*Document section*

2009-09-30 Thread Marcelo Tosatti
On Wed, Sep 30, 2009 at 09:01:51AM +0800, Zhai, Edwin wrote:
 Avi,
 I modify it according your comments. The only thing I want to keep is  
 the module param ple_gap/window.  Although they are not per-guest, they  
 can be used to find the right value, and disable PLE for debug purpose.

 Thanks,


 Avi Kivity wrote:
 On 09/28/2009 11:33 AM, Zhai, Edwin wrote:
   
 Avi Kivity wrote:
 
 +#define KVM_VMX_DEFAULT_PLE_GAP41
 +#define KVM_VMX_DEFAULT_PLE_WINDOW 4096
 +static int __read_mostly ple_gap = KVM_VMX_DEFAULT_PLE_GAP;
 +module_param(ple_gap, int, S_IRUGO);
 +
 +static int __read_mostly ple_window = KVM_VMX_DEFAULT_PLE_WINDOW;
 +module_param(ple_window, int, S_IRUGO);

 Shouldn't be __read_mostly since they're read very rarely  
 (__read_mostly should be for variables that are very often read, 
 and rarely written).

*Data provided*
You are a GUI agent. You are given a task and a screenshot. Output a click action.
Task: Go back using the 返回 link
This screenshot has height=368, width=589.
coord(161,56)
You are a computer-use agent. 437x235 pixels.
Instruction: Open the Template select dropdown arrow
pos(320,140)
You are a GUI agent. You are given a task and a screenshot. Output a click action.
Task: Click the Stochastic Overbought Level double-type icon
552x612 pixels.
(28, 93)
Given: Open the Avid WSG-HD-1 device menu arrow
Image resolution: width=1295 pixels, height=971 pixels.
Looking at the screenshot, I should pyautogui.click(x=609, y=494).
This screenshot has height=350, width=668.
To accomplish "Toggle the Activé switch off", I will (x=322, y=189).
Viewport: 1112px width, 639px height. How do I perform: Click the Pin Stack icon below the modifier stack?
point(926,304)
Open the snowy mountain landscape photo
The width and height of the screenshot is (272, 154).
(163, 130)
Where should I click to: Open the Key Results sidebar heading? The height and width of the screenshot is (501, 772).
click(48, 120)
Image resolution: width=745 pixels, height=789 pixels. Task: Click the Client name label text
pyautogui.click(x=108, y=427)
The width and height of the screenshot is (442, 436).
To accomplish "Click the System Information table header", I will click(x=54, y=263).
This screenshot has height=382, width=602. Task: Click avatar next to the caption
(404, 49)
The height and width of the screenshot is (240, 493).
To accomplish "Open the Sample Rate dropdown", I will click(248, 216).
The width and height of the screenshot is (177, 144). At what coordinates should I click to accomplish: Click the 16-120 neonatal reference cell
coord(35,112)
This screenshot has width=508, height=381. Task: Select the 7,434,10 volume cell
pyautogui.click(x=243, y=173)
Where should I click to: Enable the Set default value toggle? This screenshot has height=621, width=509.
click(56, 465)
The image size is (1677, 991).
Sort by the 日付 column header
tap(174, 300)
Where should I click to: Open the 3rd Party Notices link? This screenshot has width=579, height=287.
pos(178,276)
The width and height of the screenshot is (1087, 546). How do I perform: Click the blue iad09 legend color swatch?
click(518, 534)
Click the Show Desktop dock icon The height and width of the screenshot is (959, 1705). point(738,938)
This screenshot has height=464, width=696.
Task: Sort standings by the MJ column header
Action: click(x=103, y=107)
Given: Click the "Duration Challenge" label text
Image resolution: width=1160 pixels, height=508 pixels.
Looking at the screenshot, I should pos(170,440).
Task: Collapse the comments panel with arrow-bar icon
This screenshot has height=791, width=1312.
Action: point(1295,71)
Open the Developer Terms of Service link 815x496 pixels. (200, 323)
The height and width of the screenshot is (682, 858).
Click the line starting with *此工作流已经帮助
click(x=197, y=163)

*Job 1*
Could you reproduce the PLE patch discussion from "2009-09-30 Thread Marcelo" to "for debug purpose."?
*Job 2*
How might the PLE patch discussion go on? Write the next part, starting right after its final line.

*Written answer 1*
2009-09-30 Thread Marcelo Tosatti
On Wed, Sep 30, 2009 at 09:01:51AM +0800, Zhai, Edwin wrote:
 Avi,
 I modify it according your comments. The only thing I want to keep is  
 the module param ple_gap/window.  Although they are not per-guest, they  
 can be used to find the right value, and disable PLE for debug purpose.

*Written answer 2*
 In general, they are read only except that experienced user may try  
 different parameter for perf tuning.
 


 __read_mostly doesn't just mean it's read mostly.  It also means it's  
 read often.  Otherwise it's just wasting space in hot cachelines.

   
 I'm not even sure they should be parameters.
   
 For different spinlock in different OS, and for different workloads,  
 we need different parameter for tuning. It's similar as the 
 enable_ept.
 

 No, global parameters don't work for tuning workloads and guests since  
 they cannot be modified on a per-guest basis.  enable_ept is only 
 useful for debugging and testing.

   
 +set_current_state(TASK_INTERRUPTIBLE);
 +schedule_hrtimeout(expires, HRTIMER_MODE_ABS);
 +
 
 Please add a tracepoint for this (since it can cause significant  
 change in behaviour),   
 Isn't trace_kvm_exit(exit_reason, ...) enough? We can tell the PLE  
 vmexit from other vmexits.
 

 Right.  I thought of the software spinlock detector, but that's another 
 problem.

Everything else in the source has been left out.